The word "task" marks the lines to find; copy every such line from the data below.

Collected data

⁂

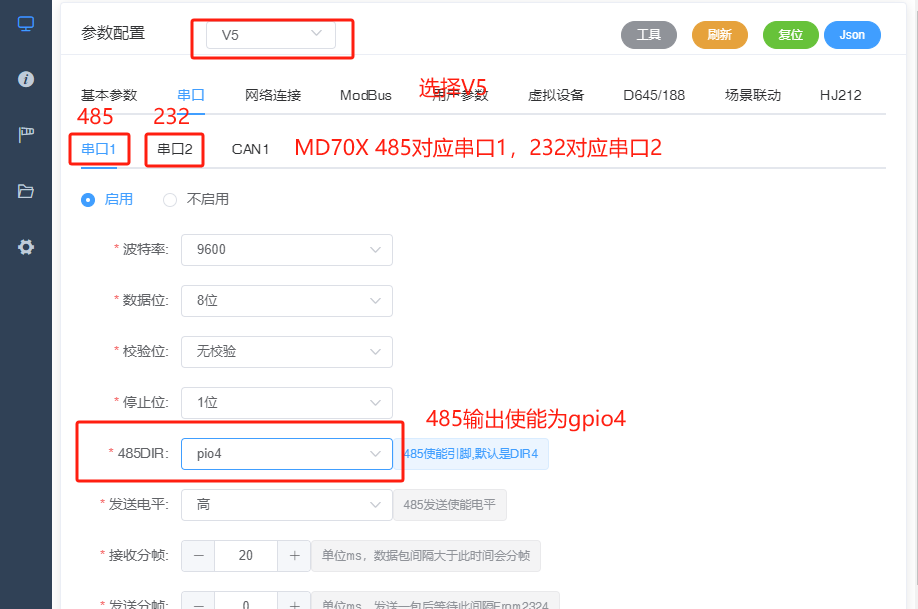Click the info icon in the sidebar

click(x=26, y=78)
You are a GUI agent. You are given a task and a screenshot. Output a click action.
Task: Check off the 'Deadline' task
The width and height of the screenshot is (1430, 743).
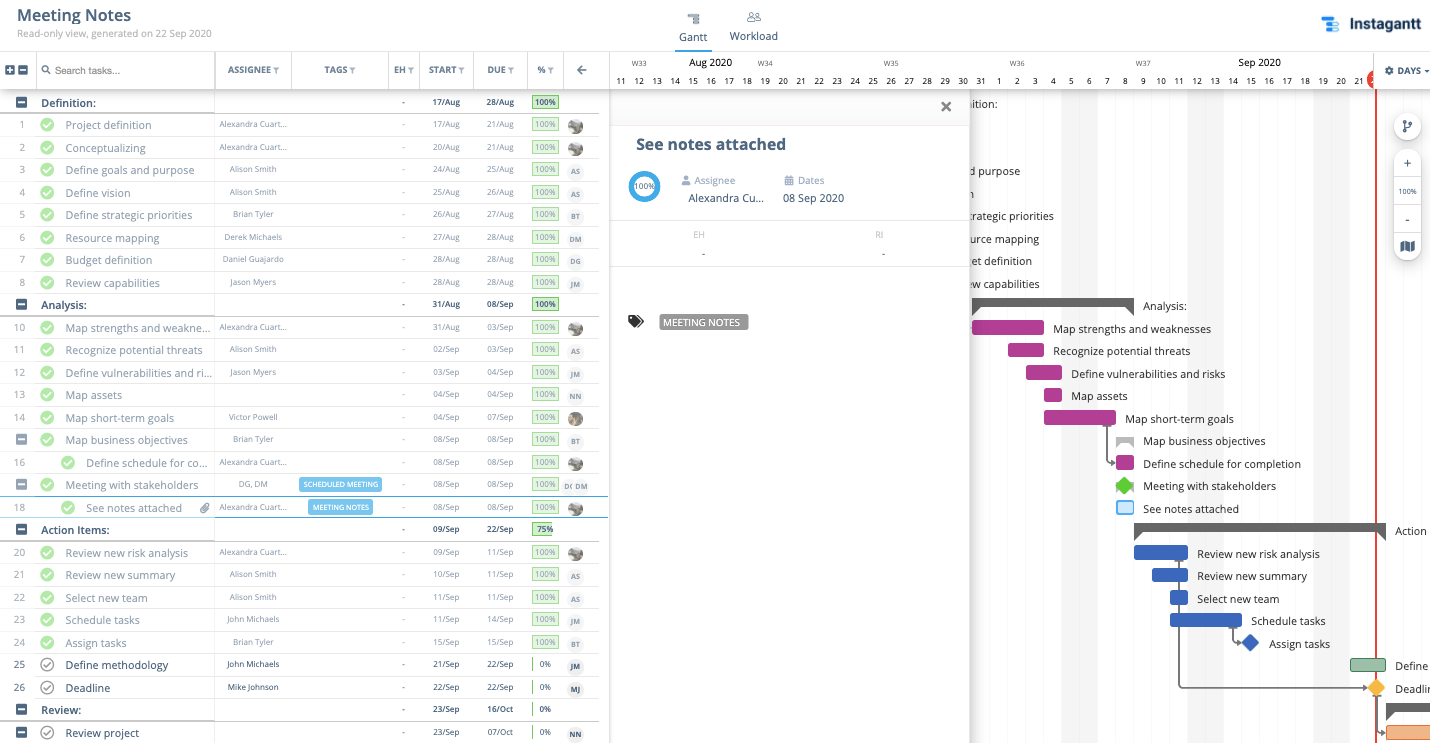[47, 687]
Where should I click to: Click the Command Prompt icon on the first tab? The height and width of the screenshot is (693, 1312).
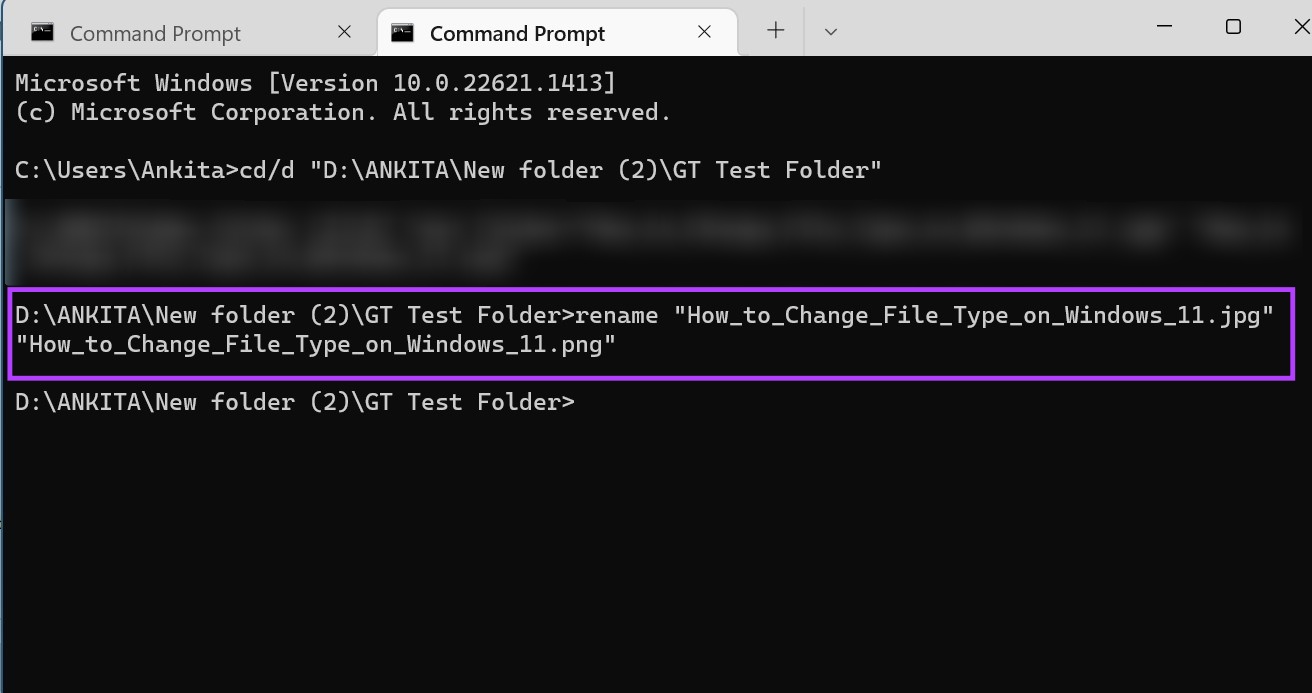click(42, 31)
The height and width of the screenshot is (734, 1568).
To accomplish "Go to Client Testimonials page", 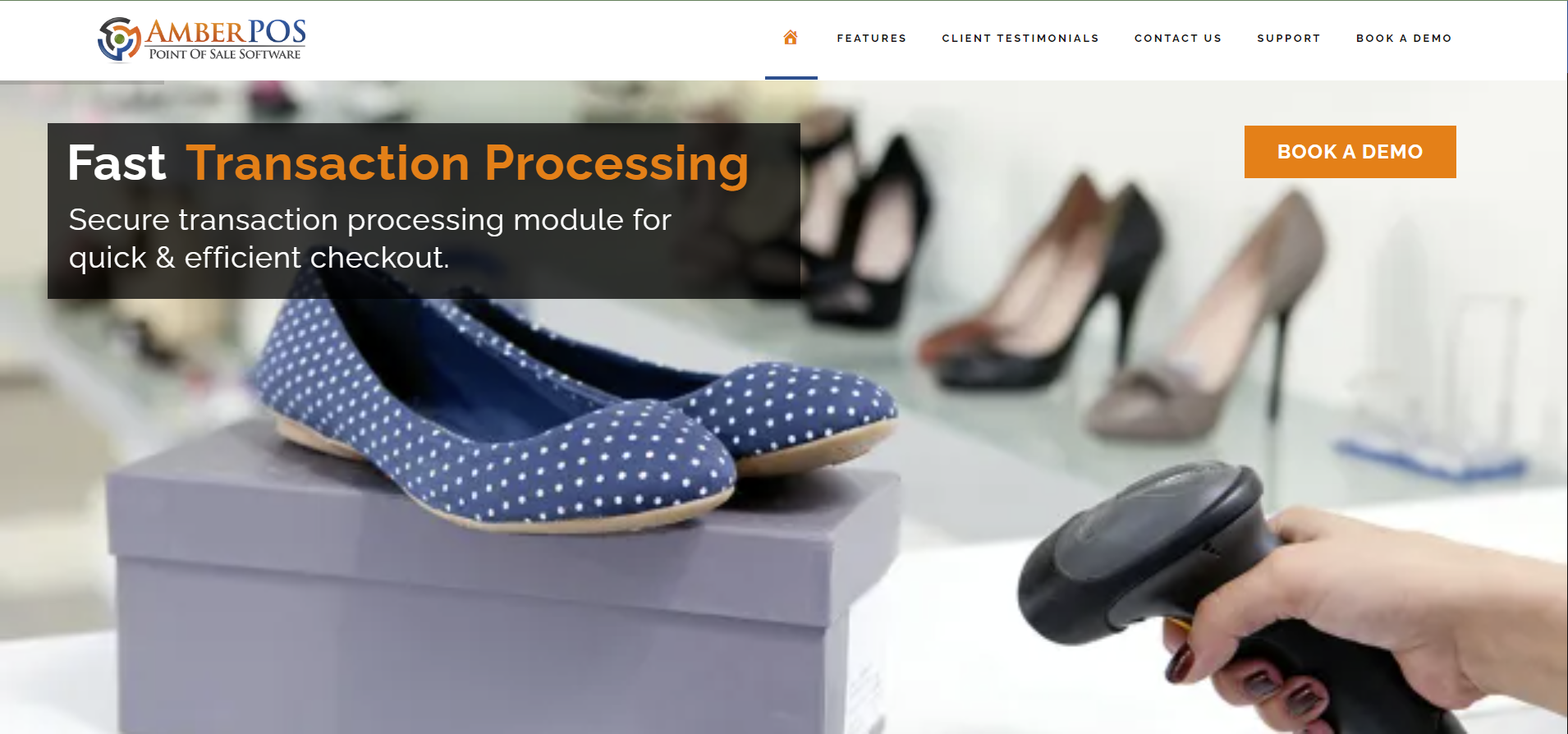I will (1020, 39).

⁂

■ THE ANSWER:
You are a GUI agent. You are given a task and a screenshot. Output a click action.
Task: Check off the 'Deadline' task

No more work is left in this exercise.